*Stated task*. Reproduce verbatim the lines of the listing from the one containing "You are a computer-use agent. This" through the one containing "Action: (x=487, y=21)", including both of those lines.

* START Dataset rows *

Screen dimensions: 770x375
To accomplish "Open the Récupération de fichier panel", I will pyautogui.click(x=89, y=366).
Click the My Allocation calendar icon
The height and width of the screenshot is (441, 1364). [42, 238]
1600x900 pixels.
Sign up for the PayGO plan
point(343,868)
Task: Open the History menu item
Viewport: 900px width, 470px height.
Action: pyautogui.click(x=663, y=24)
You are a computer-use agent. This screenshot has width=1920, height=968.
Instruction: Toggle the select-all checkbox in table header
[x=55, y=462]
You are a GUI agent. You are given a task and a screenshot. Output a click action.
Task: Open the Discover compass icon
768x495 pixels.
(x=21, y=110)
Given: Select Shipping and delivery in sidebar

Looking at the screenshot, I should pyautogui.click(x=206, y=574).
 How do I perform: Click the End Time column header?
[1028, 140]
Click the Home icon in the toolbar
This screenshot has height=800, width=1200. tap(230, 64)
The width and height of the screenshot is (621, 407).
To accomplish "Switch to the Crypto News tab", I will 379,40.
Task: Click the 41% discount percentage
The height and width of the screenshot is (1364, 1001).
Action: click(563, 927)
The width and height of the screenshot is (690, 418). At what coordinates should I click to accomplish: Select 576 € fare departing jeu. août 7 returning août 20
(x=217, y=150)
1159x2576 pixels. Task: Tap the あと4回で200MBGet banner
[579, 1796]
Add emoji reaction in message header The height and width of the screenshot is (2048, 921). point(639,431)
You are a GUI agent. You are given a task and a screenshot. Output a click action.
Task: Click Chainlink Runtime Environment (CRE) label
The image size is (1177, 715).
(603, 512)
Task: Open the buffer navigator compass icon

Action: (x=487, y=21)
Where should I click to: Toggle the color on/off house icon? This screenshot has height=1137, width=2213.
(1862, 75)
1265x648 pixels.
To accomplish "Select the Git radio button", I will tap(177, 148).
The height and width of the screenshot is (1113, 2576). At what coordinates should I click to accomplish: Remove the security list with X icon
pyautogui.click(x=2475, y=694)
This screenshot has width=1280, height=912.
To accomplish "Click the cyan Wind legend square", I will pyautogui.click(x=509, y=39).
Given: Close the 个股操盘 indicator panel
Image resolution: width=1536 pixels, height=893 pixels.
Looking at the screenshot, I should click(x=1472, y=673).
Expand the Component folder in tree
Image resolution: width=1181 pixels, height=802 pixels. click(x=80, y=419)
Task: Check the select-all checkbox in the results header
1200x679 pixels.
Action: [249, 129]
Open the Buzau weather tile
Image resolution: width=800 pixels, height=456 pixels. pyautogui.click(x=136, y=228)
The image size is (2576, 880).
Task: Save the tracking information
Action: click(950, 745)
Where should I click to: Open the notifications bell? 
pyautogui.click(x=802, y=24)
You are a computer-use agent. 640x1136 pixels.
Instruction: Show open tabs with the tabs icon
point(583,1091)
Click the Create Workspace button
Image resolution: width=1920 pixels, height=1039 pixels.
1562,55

* END Dataset rows *

*Answer for the task*.
You are a computer-use agent. This screenshot has width=1920, height=968.
Instruction: Toggle the select-all checkbox in table header
[x=55, y=462]
You are a GUI agent. You are given a task and a screenshot. Output a click action.
Task: Open the Discover compass icon
768x495 pixels.
(x=21, y=110)
Given: Select Shipping and delivery in sidebar

Looking at the screenshot, I should pyautogui.click(x=206, y=574).
 How do I perform: Click the End Time column header?
[1028, 140]
Click the Home icon in the toolbar
This screenshot has height=800, width=1200. tap(230, 64)
The width and height of the screenshot is (621, 407).
To accomplish "Switch to the Crypto News tab", I will 379,40.
Task: Click the 41% discount percentage
The height and width of the screenshot is (1364, 1001).
Action: click(563, 927)
The width and height of the screenshot is (690, 418). At what coordinates should I click to accomplish: Select 576 € fare departing jeu. août 7 returning août 20
(x=217, y=150)
1159x2576 pixels. Task: Tap the あと4回で200MBGet banner
[579, 1796]
Add emoji reaction in message header The height and width of the screenshot is (2048, 921). point(639,431)
You are a GUI agent. You are given a task and a screenshot. Output a click action.
Task: Click Chainlink Runtime Environment (CRE) label
The image size is (1177, 715).
(603, 512)
Task: Open the buffer navigator compass icon

Action: (x=487, y=21)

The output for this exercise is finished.